▶ WHAT YOU ARE ASKED TO DO
Pick out each line below that contains the word "perform", and copy it.

▶ Items listed in a dataset
<<<<

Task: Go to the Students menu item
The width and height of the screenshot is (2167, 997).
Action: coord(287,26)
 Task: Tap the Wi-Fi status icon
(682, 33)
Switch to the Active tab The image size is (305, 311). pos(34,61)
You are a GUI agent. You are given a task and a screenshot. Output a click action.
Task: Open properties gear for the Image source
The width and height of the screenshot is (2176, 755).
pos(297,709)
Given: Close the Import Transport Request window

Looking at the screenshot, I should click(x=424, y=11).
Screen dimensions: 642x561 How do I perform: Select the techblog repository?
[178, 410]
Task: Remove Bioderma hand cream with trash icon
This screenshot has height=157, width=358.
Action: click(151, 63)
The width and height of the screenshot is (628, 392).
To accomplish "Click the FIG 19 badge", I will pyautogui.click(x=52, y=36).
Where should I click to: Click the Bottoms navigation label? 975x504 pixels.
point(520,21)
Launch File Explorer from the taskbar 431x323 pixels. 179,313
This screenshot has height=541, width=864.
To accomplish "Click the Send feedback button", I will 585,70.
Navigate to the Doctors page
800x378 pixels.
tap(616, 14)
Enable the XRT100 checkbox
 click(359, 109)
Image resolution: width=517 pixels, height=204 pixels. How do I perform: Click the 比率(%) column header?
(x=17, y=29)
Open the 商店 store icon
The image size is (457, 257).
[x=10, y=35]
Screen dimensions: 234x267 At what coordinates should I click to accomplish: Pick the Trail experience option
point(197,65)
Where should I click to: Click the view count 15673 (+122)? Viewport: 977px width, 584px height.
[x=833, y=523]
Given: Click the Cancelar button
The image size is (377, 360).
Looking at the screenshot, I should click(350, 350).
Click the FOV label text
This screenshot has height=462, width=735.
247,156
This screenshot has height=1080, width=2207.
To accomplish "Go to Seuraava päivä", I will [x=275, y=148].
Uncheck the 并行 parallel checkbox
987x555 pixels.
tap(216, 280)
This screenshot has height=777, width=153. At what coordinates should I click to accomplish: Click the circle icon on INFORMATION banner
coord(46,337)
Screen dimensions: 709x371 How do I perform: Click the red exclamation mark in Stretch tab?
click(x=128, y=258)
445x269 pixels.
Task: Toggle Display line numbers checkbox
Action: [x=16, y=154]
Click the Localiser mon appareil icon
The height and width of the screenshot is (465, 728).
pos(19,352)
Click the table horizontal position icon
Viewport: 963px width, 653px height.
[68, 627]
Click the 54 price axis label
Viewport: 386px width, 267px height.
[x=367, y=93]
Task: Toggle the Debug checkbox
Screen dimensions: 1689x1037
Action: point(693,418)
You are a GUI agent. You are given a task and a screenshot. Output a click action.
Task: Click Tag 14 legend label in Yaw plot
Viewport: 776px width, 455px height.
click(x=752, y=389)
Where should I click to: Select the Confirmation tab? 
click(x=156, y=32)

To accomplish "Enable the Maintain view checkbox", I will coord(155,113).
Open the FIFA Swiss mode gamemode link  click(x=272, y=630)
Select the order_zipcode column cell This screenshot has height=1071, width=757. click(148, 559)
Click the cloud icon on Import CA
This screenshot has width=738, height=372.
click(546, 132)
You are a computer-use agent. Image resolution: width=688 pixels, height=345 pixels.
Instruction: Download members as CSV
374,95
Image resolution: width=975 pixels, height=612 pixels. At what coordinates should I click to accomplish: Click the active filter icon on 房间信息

>>>>

▶ THE OUTPUT
Screen dimensions: 642x561 How do I perform: Select the techblog repository?
Image resolution: width=517 pixels, height=204 pixels. How do I perform: Click the 比率(%) column header?
Screen dimensions: 709x371 How do I perform: Click the red exclamation mark in Stretch tab?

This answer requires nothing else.